Exercise requirements: Reproduce all records verbatim.

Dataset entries
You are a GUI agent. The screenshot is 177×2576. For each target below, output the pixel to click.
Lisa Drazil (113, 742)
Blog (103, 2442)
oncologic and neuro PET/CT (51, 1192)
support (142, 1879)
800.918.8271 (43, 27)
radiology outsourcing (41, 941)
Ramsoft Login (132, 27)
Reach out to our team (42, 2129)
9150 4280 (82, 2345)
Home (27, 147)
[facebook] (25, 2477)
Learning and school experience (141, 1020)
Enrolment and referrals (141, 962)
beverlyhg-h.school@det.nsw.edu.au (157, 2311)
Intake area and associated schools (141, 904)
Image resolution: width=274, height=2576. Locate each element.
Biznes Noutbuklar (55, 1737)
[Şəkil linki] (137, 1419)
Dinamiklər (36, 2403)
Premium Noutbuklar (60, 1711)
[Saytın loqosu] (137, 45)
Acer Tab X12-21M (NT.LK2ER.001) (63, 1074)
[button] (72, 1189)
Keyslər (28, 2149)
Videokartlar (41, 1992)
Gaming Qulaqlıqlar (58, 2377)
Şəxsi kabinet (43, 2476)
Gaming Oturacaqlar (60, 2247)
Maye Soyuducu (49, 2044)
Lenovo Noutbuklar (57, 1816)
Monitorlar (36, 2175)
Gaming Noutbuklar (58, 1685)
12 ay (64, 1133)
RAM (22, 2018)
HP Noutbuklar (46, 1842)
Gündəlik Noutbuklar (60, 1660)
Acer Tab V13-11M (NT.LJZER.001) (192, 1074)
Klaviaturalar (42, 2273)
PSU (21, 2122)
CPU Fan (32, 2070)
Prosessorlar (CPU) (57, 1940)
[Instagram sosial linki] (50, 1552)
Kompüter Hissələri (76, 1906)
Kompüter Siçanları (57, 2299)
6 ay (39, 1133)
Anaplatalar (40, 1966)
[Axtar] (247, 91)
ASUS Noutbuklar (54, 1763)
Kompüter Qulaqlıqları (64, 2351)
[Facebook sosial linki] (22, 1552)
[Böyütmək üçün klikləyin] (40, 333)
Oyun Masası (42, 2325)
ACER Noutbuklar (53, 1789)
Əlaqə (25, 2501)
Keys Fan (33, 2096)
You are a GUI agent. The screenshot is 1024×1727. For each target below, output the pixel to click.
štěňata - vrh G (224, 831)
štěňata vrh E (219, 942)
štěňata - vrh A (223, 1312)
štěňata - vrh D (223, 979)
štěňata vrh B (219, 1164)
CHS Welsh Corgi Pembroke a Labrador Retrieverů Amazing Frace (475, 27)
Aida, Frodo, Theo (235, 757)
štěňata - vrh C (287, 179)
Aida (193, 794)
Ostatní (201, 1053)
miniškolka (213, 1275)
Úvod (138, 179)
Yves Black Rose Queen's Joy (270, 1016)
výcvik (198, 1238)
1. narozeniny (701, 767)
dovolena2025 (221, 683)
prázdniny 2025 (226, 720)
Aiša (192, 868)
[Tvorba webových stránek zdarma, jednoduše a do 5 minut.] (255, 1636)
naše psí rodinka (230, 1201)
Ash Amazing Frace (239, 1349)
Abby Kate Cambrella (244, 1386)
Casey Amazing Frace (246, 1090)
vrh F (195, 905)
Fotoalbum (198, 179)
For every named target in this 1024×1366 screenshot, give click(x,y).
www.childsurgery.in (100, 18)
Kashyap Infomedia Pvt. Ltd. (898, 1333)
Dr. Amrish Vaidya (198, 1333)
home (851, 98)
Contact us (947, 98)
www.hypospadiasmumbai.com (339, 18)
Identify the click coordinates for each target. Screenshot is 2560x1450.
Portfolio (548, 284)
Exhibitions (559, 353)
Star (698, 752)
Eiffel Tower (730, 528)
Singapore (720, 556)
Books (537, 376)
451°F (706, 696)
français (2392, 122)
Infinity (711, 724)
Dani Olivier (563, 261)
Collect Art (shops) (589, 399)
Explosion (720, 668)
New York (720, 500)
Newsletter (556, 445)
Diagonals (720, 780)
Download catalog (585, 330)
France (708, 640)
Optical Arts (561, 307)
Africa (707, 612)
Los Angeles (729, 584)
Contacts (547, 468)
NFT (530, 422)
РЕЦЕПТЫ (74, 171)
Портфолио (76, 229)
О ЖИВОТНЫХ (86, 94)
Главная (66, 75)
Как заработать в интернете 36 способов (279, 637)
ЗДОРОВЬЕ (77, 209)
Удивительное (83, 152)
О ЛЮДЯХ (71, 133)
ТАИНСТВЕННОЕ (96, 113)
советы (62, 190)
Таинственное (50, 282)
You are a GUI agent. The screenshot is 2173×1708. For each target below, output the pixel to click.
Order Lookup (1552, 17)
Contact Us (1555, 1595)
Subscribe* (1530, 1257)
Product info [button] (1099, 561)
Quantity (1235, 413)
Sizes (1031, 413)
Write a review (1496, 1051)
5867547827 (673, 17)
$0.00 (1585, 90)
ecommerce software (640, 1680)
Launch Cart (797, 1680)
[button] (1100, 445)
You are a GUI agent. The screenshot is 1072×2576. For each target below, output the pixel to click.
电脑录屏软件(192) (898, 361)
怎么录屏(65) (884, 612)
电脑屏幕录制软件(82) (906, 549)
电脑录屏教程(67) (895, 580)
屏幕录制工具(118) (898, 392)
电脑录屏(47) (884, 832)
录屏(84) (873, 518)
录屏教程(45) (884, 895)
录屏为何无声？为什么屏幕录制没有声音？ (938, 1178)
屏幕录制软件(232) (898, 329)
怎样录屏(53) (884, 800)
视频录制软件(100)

The completed task:
You are a GUI agent. The screenshot is 177×2576. For each target below, output the pixel to click.
Lisa Drazil (113, 742)
Blog (103, 2442)
oncologic and neuro PET/CT (51, 1192)
support (142, 1879)
800.918.8271 (43, 27)
radiology outsourcing (41, 941)
Ramsoft Login (132, 27)
Reach out to our team (42, 2129)
9150 4280 (82, 2345)
Home (27, 147)
[facebook] (25, 2477)
Learning and school experience (141, 1020)
Enrolment and referrals (141, 962)
beverlyhg-h.school@det.nsw.edu.au (157, 2311)
Intake area and associated schools (141, 904)
Image resolution: width=274, height=2576. Locate each element.
Biznes Noutbuklar (55, 1737)
[Şəkil linki] (137, 1419)
Dinamiklər (36, 2403)
Premium Noutbuklar (60, 1711)
[Saytın loqosu] (137, 45)
Acer Tab X12-21M (NT.LK2ER.001) (63, 1074)
[button] (72, 1189)
Keyslər (28, 2149)
Videokartlar (41, 1992)
Gaming Qulaqlıqlar (58, 2377)
Şəxsi kabinet (43, 2476)
Gaming Oturacaqlar (60, 2247)
Maye Soyuducu (49, 2044)
Lenovo Noutbuklar (57, 1816)
Monitorlar (36, 2175)
Gaming Noutbuklar (58, 1685)
12 ay (64, 1133)
RAM (22, 2018)
HP Noutbuklar (46, 1842)
Gündəlik Noutbuklar (60, 1660)
Acer Tab V13-11M (NT.LJZER.001) (192, 1074)
Klaviaturalar (42, 2273)
PSU (21, 2122)
CPU Fan (32, 2070)
Prosessorlar (CPU) (57, 1940)
[Instagram sosial linki] (50, 1552)
Kompüter Hissələri (76, 1906)
Kompüter Siçanları (57, 2299)
6 ay (39, 1133)
Anaplatalar (40, 1966)
[Axtar] (247, 91)
ASUS Noutbuklar (54, 1763)
Kompüter Qulaqlıqları (64, 2351)
[Facebook sosial linki] (22, 1552)
[Böyütmək üçün klikləyin] (40, 333)
Oyun Masası (42, 2325)
ACER Noutbuklar (53, 1789)
Əlaqə (25, 2501)
Keys Fan (33, 2096)
You are a GUI agent. The screenshot is 1024×1727. For each target below, output the pixel to click.
štěňata - vrh G (224, 831)
štěňata vrh E (219, 942)
štěňata - vrh A (223, 1312)
štěňata - vrh D (223, 979)
štěňata vrh B (219, 1164)
CHS Welsh Corgi Pembroke a Labrador Retrieverů Amazing Frace (475, 27)
Aida, Frodo, Theo (235, 757)
štěňata - vrh C (287, 179)
Aida (193, 794)
Ostatní (201, 1053)
miniškolka (213, 1275)
Úvod (138, 179)
Yves Black Rose Queen's Joy (270, 1016)
výcvik (198, 1238)
1. narozeniny (701, 767)
dovolena2025 (221, 683)
prázdniny 2025 (226, 720)
Aiša (192, 868)
[Tvorba webových stránek zdarma, jednoduše a do 5 minut.] (255, 1636)
naše psí rodinka (230, 1201)
Ash Amazing Frace (239, 1349)
Abby Kate Cambrella (244, 1386)
Casey Amazing Frace (246, 1090)
vrh F (195, 905)
Fotoalbum (198, 179)
For every named target in this 1024×1366 screenshot, give click(x,y).
www.childsurgery.in (100, 18)
Kashyap Infomedia Pvt. Ltd. (898, 1333)
Dr. Amrish Vaidya (198, 1333)
home (851, 98)
Contact us (947, 98)
www.hypospadiasmumbai.com (339, 18)
Identify the click coordinates for each target. Screenshot is 2560x1450.
Portfolio (548, 284)
Exhibitions (559, 353)
Star (698, 752)
Eiffel Tower (730, 528)
Singapore (720, 556)
Books (537, 376)
451°F (706, 696)
français (2392, 122)
Infinity (711, 724)
Dani Olivier (563, 261)
Collect Art (shops) (589, 399)
Explosion (720, 668)
New York (720, 500)
Newsletter (556, 445)
Diagonals (720, 780)
Download catalog (585, 330)
France (708, 640)
Optical Arts (561, 307)
Africa (707, 612)
Los Angeles (729, 584)
Contacts (547, 468)
NFT (530, 422)
РЕЦЕПТЫ (74, 171)
Портфолио (76, 229)
О ЖИВОТНЫХ (86, 94)
Главная (66, 75)
Как заработать в интернете 36 способов (279, 637)
ЗДОРОВЬЕ (77, 209)
Удивительное (83, 152)
О ЛЮДЯХ (71, 133)
ТАИНСТВЕННОЕ (96, 113)
советы (62, 190)
Таинственное (50, 282)
You are a GUI agent. The screenshot is 2173×1708. For each target below, output the pixel to click.
Order Lookup (1552, 17)
Contact Us (1555, 1595)
Subscribe* (1530, 1257)
Product info [button] (1099, 561)
Quantity (1235, 413)
Sizes (1031, 413)
Write a review (1496, 1051)
5867547827 (673, 17)
$0.00 (1585, 90)
ecommerce software (640, 1680)
Launch Cart (797, 1680)
[button] (1100, 445)
You are a GUI agent. The screenshot is 1072×2576. For each target below, output the pixel to click.
电脑录屏软件(192) (898, 361)
怎么录屏(65) (884, 612)
电脑屏幕录制软件(82) (906, 549)
电脑录屏教程(67) (895, 580)
屏幕录制工具(118) (898, 392)
电脑录屏(47) (884, 832)
录屏(84) (873, 518)
录屏教程(45) (884, 895)
录屏为何无声？为什么屏幕录制没有声音？ (938, 1178)
屏幕录制软件(232) (898, 329)
怎样录屏(53) (884, 800)
视频录制软件(100)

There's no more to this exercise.